# Problem requirements:
Reproduce every line of the material below word for word, with no changes.

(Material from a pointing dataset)
•••

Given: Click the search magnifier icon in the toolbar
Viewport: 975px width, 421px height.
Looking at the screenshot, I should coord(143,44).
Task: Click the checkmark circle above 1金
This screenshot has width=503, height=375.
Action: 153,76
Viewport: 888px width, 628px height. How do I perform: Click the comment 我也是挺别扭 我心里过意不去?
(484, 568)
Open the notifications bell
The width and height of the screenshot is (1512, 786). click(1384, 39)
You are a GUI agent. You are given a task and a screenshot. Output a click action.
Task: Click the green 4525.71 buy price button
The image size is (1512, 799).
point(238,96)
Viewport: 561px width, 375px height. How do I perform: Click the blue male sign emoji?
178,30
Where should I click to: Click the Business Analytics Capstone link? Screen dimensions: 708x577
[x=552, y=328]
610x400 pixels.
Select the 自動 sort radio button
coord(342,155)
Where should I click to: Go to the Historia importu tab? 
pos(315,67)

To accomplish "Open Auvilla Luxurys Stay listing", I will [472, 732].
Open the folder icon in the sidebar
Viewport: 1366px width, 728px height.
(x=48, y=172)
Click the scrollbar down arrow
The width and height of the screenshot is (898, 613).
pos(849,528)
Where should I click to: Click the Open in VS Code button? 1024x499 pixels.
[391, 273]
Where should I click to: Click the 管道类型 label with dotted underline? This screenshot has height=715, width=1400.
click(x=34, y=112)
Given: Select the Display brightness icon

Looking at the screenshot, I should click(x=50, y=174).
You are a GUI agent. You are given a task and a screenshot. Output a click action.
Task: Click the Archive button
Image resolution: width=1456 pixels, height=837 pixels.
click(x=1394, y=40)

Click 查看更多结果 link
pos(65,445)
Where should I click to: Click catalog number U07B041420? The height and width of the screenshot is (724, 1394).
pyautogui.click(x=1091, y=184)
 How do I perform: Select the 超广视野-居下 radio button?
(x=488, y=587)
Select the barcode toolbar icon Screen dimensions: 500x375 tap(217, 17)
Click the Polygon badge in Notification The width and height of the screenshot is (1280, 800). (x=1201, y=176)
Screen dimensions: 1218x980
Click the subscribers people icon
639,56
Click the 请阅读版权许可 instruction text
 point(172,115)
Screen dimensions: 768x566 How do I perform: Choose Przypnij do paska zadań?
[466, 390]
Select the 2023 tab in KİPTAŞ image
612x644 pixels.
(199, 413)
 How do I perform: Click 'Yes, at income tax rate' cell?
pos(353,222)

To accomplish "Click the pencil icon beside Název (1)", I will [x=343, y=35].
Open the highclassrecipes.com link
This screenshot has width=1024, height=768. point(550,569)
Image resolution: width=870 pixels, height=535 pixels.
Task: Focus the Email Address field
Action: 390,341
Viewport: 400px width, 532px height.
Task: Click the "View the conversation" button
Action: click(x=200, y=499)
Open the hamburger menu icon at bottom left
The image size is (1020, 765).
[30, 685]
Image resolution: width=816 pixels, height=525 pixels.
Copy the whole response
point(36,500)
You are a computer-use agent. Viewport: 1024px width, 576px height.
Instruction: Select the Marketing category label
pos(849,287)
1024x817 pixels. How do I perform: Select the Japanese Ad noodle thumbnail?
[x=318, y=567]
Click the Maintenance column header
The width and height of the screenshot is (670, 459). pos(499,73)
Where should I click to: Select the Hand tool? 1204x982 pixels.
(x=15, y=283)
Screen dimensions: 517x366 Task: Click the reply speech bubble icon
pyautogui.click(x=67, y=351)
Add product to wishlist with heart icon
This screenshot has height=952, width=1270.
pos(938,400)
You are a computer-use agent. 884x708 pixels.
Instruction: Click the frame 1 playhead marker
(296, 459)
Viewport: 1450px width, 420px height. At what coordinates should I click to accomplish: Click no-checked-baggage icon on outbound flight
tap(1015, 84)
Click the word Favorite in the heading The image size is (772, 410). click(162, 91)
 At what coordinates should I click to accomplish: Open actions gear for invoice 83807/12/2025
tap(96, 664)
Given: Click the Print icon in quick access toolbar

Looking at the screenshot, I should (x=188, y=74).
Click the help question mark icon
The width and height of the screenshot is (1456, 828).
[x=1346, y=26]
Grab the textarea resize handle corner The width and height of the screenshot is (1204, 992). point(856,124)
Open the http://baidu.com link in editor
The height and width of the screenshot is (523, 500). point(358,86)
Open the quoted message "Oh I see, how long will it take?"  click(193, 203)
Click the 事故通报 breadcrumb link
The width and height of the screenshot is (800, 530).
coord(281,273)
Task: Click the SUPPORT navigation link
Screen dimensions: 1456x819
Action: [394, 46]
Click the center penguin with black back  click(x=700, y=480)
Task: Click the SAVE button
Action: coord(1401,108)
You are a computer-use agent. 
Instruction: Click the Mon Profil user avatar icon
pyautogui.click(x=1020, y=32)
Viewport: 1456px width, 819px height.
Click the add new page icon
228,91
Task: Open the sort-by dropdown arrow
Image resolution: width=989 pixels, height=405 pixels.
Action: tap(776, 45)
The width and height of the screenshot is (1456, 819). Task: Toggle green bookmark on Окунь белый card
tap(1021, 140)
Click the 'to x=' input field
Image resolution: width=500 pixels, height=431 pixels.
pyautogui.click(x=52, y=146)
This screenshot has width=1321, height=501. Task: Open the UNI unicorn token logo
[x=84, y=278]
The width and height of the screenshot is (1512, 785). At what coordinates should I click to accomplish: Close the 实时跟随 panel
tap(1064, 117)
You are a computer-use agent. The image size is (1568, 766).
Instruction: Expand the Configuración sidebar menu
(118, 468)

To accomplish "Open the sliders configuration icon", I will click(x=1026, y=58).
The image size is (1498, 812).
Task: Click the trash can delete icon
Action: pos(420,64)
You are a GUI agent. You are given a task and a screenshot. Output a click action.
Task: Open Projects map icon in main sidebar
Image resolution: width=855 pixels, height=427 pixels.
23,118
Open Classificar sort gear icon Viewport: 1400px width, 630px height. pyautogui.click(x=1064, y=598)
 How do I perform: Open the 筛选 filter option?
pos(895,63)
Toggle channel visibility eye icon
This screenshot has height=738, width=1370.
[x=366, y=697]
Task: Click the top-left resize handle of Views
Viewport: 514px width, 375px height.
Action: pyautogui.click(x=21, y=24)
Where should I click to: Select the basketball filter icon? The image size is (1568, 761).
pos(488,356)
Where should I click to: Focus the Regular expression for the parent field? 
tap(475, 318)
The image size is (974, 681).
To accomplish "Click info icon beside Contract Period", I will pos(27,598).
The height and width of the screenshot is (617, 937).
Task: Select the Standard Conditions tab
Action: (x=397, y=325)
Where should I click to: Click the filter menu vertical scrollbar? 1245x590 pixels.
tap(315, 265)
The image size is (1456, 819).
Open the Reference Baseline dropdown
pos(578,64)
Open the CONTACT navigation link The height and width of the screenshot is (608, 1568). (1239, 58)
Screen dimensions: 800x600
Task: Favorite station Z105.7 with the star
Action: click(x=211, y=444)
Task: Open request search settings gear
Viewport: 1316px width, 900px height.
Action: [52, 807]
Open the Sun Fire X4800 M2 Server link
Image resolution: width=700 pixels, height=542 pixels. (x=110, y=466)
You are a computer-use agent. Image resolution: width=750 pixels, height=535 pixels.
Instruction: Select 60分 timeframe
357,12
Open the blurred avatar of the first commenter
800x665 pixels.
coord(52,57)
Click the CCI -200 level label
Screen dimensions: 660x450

•••

# Response to the task:
Given: Click the search magnifier icon in the toolbar
Viewport: 975px width, 421px height.
Looking at the screenshot, I should coord(143,44).
Task: Click the checkmark circle above 1金
This screenshot has width=503, height=375.
Action: 153,76
Viewport: 888px width, 628px height. How do I perform: Click the comment 我也是挺别扭 我心里过意不去?
(484, 568)
Open the notifications bell
The width and height of the screenshot is (1512, 786). click(1384, 39)
You are a GUI agent. You are given a task and a screenshot. Output a click action.
Task: Click the green 4525.71 buy price button
The image size is (1512, 799).
point(238,96)
Viewport: 561px width, 375px height. How do I perform: Click the blue male sign emoji?
178,30
Where should I click to: Click the Business Analytics Capstone link? Screen dimensions: 708x577
[x=552, y=328]
610x400 pixels.
Select the 自動 sort radio button
coord(342,155)
Where should I click to: Go to the Historia importu tab? 
pos(315,67)

To accomplish "Open Auvilla Luxurys Stay listing", I will [472, 732].
Open the folder icon in the sidebar
Viewport: 1366px width, 728px height.
(x=48, y=172)
Click the scrollbar down arrow
The width and height of the screenshot is (898, 613).
pos(849,528)
Where should I click to: Click the Open in VS Code button? 1024x499 pixels.
[391, 273]
Where should I click to: Click the 管道类型 label with dotted underline? This screenshot has height=715, width=1400.
click(x=34, y=112)
Given: Select the Display brightness icon

Looking at the screenshot, I should click(x=50, y=174).
You are a GUI agent. You are given a task and a screenshot. Output a click action.
Task: Click the Archive button
Image resolution: width=1456 pixels, height=837 pixels.
click(x=1394, y=40)

Click 查看更多结果 link
pos(65,445)
Where should I click to: Click catalog number U07B041420? The height and width of the screenshot is (724, 1394).
pyautogui.click(x=1091, y=184)
 How do I perform: Select the 超广视野-居下 radio button?
(x=488, y=587)
Select the barcode toolbar icon Screen dimensions: 500x375 tap(217, 17)
Click the Polygon badge in Notification The width and height of the screenshot is (1280, 800). (x=1201, y=176)
Screen dimensions: 1218x980
Click the subscribers people icon
639,56
Click the 请阅读版权许可 instruction text
 point(172,115)
Screen dimensions: 768x566 How do I perform: Choose Przypnij do paska zadań?
[466, 390]
Select the 2023 tab in KİPTAŞ image
612x644 pixels.
(199, 413)
 How do I perform: Click 'Yes, at income tax rate' cell?
pos(353,222)

To accomplish "Click the pencil icon beside Název (1)", I will [x=343, y=35].
Open the highclassrecipes.com link
This screenshot has width=1024, height=768. point(550,569)
Image resolution: width=870 pixels, height=535 pixels.
Task: Focus the Email Address field
Action: 390,341
Viewport: 400px width, 532px height.
Task: Click the "View the conversation" button
Action: click(x=200, y=499)
Open the hamburger menu icon at bottom left
The image size is (1020, 765).
[30, 685]
Image resolution: width=816 pixels, height=525 pixels.
Copy the whole response
point(36,500)
You are a computer-use agent. Viewport: 1024px width, 576px height.
Instruction: Select the Marketing category label
pos(849,287)
1024x817 pixels. How do I perform: Select the Japanese Ad noodle thumbnail?
[x=318, y=567]
Click the Maintenance column header
The width and height of the screenshot is (670, 459). pos(499,73)
Where should I click to: Select the Hand tool? 1204x982 pixels.
(x=15, y=283)
Screen dimensions: 517x366 Task: Click the reply speech bubble icon
pyautogui.click(x=67, y=351)
Add product to wishlist with heart icon
This screenshot has height=952, width=1270.
pos(938,400)
You are a computer-use agent. 884x708 pixels.
Instruction: Click the frame 1 playhead marker
(296, 459)
Viewport: 1450px width, 420px height. At what coordinates should I click to accomplish: Click no-checked-baggage icon on outbound flight
tap(1015, 84)
Click the word Favorite in the heading The image size is (772, 410). click(162, 91)
 At what coordinates should I click to accomplish: Open actions gear for invoice 83807/12/2025
tap(96, 664)
Given: Click the Print icon in quick access toolbar

Looking at the screenshot, I should (x=188, y=74).
Click the help question mark icon
The width and height of the screenshot is (1456, 828).
[x=1346, y=26]
Grab the textarea resize handle corner The width and height of the screenshot is (1204, 992). point(856,124)
Open the http://baidu.com link in editor
The height and width of the screenshot is (523, 500). point(358,86)
Open the quoted message "Oh I see, how long will it take?"  click(193, 203)
Click the 事故通报 breadcrumb link
The width and height of the screenshot is (800, 530).
coord(281,273)
Task: Click the SUPPORT navigation link
Screen dimensions: 1456x819
Action: [394, 46]
Click the center penguin with black back  click(x=700, y=480)
Task: Click the SAVE button
Action: coord(1401,108)
You are a computer-use agent. 
Instruction: Click the Mon Profil user avatar icon
pyautogui.click(x=1020, y=32)
Viewport: 1456px width, 819px height.
Click the add new page icon
228,91
Task: Open the sort-by dropdown arrow
Image resolution: width=989 pixels, height=405 pixels.
Action: tap(776, 45)
The width and height of the screenshot is (1456, 819). Task: Toggle green bookmark on Окунь белый card
tap(1021, 140)
Click the 'to x=' input field
Image resolution: width=500 pixels, height=431 pixels.
pyautogui.click(x=52, y=146)
This screenshot has width=1321, height=501. Task: Open the UNI unicorn token logo
[x=84, y=278]
The width and height of the screenshot is (1512, 785). At what coordinates should I click to accomplish: Close the 实时跟随 panel
tap(1064, 117)
You are a computer-use agent. The image size is (1568, 766).
Instruction: Expand the Configuración sidebar menu
(118, 468)

To accomplish "Open the sliders configuration icon", I will click(x=1026, y=58).
The image size is (1498, 812).
Task: Click the trash can delete icon
Action: pos(420,64)
You are a GUI agent. You are given a task and a screenshot. Output a click action.
Task: Open Projects map icon in main sidebar
Image resolution: width=855 pixels, height=427 pixels.
23,118
Open Classificar sort gear icon Viewport: 1400px width, 630px height. pyautogui.click(x=1064, y=598)
 How do I perform: Open the 筛选 filter option?
pos(895,63)
Toggle channel visibility eye icon
This screenshot has height=738, width=1370.
[x=366, y=697]
Task: Click the top-left resize handle of Views
Viewport: 514px width, 375px height.
Action: pyautogui.click(x=21, y=24)
Where should I click to: Select the basketball filter icon? The image size is (1568, 761).
pos(488,356)
Where should I click to: Focus the Regular expression for the parent field? 
tap(475, 318)
The image size is (974, 681).
To accomplish "Click info icon beside Contract Period", I will pos(27,598).
The height and width of the screenshot is (617, 937).
Task: Select the Standard Conditions tab
Action: (x=397, y=325)
Where should I click to: Click the filter menu vertical scrollbar? 1245x590 pixels.
tap(315, 265)
The image size is (1456, 819).
Open the Reference Baseline dropdown
pos(578,64)
Open the CONTACT navigation link The height and width of the screenshot is (608, 1568). (1239, 58)
Screen dimensions: 800x600
Task: Favorite station Z105.7 with the star
Action: click(x=211, y=444)
Task: Open request search settings gear
Viewport: 1316px width, 900px height.
Action: [52, 807]
Open the Sun Fire X4800 M2 Server link
Image resolution: width=700 pixels, height=542 pixels. (x=110, y=466)
You are a computer-use agent. Image resolution: width=750 pixels, height=535 pixels.
Instruction: Select 60分 timeframe
357,12
Open the blurred avatar of the first commenter
800x665 pixels.
coord(52,57)
Click the CCI -200 level label
Screen dimensions: 660x450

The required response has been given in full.